Wie lief die Zusammenarbeit mit der Fusion ab, als sie noch bei der Polizei waren?
Wir kamen letztendlich immer auf einen gemeinsamen Nenner, so dass das Festival durchgeführt werden konnte.

Ist Ihnen davon etwas ganz bestimmt in Erinnerung geblieben?
Ja, ein Gespräch mit Herrn Eulenhaupt – er ist schon eine ‘Persönlichkeit’, wie man so sagt. Ein Mann, der sich auch von der Polizei nicht sonderlich beeindrucken lässt, sondern genau artikuliert, was er möchte.
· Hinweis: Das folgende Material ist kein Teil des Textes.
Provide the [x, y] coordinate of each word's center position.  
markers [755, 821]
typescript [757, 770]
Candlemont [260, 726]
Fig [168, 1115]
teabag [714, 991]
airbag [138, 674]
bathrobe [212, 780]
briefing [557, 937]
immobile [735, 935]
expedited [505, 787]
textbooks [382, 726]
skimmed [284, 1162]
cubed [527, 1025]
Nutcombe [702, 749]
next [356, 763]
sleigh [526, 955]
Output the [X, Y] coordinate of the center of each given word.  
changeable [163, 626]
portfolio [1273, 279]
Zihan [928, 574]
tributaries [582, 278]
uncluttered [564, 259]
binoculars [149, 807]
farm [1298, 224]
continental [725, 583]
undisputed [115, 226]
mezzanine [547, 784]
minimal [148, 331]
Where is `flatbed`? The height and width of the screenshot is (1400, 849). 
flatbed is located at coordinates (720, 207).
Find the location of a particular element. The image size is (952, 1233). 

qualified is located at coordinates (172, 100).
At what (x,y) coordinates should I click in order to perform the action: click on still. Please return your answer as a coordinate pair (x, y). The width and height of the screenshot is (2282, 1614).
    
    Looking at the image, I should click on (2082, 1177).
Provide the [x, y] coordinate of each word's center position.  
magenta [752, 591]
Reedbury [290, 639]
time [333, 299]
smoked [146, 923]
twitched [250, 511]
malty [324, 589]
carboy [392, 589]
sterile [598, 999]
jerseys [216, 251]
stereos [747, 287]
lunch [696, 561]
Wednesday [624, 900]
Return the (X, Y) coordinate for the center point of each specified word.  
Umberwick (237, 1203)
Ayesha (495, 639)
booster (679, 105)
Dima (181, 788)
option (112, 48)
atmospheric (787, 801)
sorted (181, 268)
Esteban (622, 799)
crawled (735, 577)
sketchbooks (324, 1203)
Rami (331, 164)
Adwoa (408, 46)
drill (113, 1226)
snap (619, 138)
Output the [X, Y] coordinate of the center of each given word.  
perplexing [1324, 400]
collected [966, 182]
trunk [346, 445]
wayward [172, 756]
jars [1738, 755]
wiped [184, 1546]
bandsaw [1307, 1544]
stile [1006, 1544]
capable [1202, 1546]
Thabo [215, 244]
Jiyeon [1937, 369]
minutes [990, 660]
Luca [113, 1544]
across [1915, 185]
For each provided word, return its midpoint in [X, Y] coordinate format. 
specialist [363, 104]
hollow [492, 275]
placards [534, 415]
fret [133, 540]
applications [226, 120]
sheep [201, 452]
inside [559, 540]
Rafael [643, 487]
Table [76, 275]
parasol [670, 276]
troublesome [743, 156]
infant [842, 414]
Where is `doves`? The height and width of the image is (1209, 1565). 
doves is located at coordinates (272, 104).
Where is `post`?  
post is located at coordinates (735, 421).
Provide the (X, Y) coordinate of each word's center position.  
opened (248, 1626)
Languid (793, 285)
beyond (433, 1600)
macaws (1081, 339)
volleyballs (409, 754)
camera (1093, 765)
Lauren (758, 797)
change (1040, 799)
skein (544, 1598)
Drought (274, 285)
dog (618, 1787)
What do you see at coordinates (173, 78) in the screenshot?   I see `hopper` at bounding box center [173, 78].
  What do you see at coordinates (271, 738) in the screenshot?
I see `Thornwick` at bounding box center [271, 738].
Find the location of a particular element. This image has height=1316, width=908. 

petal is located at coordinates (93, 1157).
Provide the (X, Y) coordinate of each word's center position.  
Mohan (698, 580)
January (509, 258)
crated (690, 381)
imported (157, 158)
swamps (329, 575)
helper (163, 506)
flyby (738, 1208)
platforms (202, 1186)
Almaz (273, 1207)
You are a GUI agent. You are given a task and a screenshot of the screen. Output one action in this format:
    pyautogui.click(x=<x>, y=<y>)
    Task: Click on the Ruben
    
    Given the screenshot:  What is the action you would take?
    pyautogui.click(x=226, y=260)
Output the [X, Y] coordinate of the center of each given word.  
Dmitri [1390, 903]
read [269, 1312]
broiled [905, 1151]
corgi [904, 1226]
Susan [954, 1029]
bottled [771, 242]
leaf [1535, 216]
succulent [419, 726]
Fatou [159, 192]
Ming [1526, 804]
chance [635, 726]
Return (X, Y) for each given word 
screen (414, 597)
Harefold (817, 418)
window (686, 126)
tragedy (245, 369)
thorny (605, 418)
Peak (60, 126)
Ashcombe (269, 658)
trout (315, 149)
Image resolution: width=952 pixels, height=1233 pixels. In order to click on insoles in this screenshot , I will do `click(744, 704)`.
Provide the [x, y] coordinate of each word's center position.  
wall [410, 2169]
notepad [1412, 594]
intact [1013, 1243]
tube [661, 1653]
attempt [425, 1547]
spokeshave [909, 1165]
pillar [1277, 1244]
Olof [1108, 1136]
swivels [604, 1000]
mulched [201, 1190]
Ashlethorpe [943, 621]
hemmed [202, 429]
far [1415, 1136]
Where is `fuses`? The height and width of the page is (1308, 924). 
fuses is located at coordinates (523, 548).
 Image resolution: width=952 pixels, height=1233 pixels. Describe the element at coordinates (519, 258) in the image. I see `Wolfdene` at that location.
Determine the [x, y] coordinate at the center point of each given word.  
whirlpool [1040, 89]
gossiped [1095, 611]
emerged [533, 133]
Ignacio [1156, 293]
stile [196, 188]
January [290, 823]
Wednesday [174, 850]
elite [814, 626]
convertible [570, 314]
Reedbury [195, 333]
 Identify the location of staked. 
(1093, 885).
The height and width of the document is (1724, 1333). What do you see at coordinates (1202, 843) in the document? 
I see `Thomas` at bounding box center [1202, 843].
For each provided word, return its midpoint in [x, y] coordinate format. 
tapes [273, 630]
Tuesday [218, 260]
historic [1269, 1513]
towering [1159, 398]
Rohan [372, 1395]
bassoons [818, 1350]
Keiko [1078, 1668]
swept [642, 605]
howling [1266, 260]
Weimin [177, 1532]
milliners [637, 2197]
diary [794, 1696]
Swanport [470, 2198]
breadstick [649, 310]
Was für einen Eindruck haben die Besucher und Besucherinnen sowie die Veranstalter und Veranstalterinnen der Fusion auf Sie gemacht?
Die Veranstalter machten auf mich einen engagierten und kompetenten Eindruck. Leute, die etwas auf die Beine stellen. Natürlich müssen die Interessenlagen der Veranstalter und der Polizei nicht immer identisch sein. Dazu spricht man miteinander. So wird ein Schuh daraus.

Die Besucher machten auf mich vor allem einen sehr friedfertigen Eindruck. Das zeigte sich schon darin, mit welcher Gelassenheit sie die Polizeikontrollen (Fahrzeugkontrollen bei der An- und Abreise) über sich ergehen ließen. Man hätte eigentlich mit Widerständen, Renitenz und so weiter rechnen können. Nichts dergleichen.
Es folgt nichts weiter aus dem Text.